One way that China is attempting to find out is by pushing to have the renminbi added to the basket of currencies that determine the value of the International Monetary Fund's reserve asset, the Special Drawing Right. That basket now comprises the US dollar, the euro, the British pound and the Japanese yen.

The SDR issue was the audience's main concern when IMF Managing Director Christine Lagarde spoke in Shanghai in April. Her stance - that it is just a matter of time before the renminbi is added to the basket - drew considerable media attention. (Regrettably, though, the media read too much into her statement.)

The IMF is expected to vote on the renminbi's inclusion in the SDR at its regular five-year review of the SDR basket's composition this October. But even if, unlike in 2010, a majority votes to add the renminbi to the basket, the United States may use its veto power. Such an outcome would not be surprising, given that US opposition (though in Congress, not within the Barack Obama administration) blocked the reforms, agreed in 2010, to increase China's voting power in the IMF.

Limited use of the SDR implies that adding the renminbi would be a largely symbolic move; but it would be a powerful symbol to the extent that it would serve as a kind of endorsement of the currency for global use. Such an outcome would not only advance the renminbi's internationalization; it would also provide insight into just how much room there is for China within the existing global economic order.
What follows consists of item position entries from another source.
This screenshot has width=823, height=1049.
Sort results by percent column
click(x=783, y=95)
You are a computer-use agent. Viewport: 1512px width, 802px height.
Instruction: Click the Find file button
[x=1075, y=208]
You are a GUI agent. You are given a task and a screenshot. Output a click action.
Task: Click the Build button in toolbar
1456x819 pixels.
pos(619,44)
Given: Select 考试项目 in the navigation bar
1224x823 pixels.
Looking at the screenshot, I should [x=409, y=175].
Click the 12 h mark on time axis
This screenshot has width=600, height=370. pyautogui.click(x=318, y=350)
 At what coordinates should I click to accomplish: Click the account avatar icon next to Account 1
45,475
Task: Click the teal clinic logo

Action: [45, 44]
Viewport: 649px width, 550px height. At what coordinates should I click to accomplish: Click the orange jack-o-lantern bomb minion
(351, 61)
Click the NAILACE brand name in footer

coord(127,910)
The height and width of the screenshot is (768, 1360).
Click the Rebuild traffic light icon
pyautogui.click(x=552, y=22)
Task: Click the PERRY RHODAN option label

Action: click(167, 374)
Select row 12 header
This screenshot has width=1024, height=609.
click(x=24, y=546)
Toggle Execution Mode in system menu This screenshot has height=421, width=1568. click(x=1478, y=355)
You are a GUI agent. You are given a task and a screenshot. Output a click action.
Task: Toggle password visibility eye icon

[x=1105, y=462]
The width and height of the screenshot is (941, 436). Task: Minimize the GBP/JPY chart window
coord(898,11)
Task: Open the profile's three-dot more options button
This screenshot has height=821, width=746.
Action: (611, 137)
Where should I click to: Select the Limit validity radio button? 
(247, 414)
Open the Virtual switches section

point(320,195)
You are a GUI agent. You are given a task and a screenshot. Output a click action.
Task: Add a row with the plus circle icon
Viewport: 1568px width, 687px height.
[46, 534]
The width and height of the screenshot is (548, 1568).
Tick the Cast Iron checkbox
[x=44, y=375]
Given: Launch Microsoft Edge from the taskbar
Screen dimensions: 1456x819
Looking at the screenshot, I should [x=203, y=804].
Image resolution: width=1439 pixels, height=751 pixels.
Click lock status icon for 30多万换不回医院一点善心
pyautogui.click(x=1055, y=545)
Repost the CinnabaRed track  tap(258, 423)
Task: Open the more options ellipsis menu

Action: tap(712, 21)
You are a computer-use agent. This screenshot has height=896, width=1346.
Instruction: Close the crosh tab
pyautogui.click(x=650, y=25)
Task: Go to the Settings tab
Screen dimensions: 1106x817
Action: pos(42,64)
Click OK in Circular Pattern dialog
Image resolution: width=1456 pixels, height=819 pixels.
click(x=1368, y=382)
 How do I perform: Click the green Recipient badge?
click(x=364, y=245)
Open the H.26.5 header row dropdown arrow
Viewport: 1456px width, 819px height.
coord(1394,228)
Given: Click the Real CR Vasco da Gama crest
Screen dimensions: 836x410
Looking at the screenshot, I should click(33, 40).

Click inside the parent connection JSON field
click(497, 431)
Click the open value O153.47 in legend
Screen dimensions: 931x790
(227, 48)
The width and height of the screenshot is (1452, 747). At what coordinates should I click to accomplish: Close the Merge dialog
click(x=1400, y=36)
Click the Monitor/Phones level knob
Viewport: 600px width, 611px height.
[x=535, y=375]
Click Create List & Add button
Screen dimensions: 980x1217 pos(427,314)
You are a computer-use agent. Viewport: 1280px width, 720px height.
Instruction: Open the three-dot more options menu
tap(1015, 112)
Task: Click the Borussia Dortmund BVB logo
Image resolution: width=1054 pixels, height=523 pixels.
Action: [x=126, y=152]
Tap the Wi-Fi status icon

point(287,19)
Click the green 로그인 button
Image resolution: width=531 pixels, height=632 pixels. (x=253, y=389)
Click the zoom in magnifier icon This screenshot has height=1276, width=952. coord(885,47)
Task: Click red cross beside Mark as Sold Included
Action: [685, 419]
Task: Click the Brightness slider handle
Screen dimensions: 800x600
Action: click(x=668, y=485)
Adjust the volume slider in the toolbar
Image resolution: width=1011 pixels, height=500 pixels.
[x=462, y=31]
So far, it seems that there is not enough. China remains subject to US monetary policy. If the Fed raises interest rates, China must follow suit to keep capital from flowing out despite the negative impact of higher interest rates on domestic growth. Given the US dollar's dominance in international transactions, Chinese companies investing abroad also face risks associated with exchange rate fluctuations.

China has faced major challenges within the existing global system as it tries to carve out a role befitting its economic might. That may explain why, with its "Belt and Road Initiative" and the establishment of the Asian Infrastructure Investment Bank, China is increasingly attempting to recast the world order - in particular, the monetary and trading systems - on its own terms.

The AIIB has proved appealing to even major powers like France, Germany and the United Kingdom, reflecting a growing awareness of the US-dominated order's diminishing returns. From China's perspective, sustained domestic economic growth seems unlikely within the existing global system - a challenge that Japan and the other East Asian economies did not encounter during their economic rise. Indeed, the only country that has encountered it is the US, when it replaced the UK as the world's dominant economic power before World War II. Fortunately, that precedent is one of accommodation and peaceful transition.

China does need to further reform its financial sector in order to eliminate distortions in resource allocation and stem the economy's slowdown. But Chinese leaders' refusal to pursue export-boosting currency depreciation, even in the face of decelerating growth, suggests they are willing to make the needed sacrifices to secure the renminbi's international role and, with it, long-term economic growth and prosperity.

Whether or not the renminbi is added to the SDR basket in October, a gradual transformation of the global system to accommodate China seems all but inevitable.

The author is a professor of economics at and director of China Center for Economic Studies, Fudan University, Shanghai.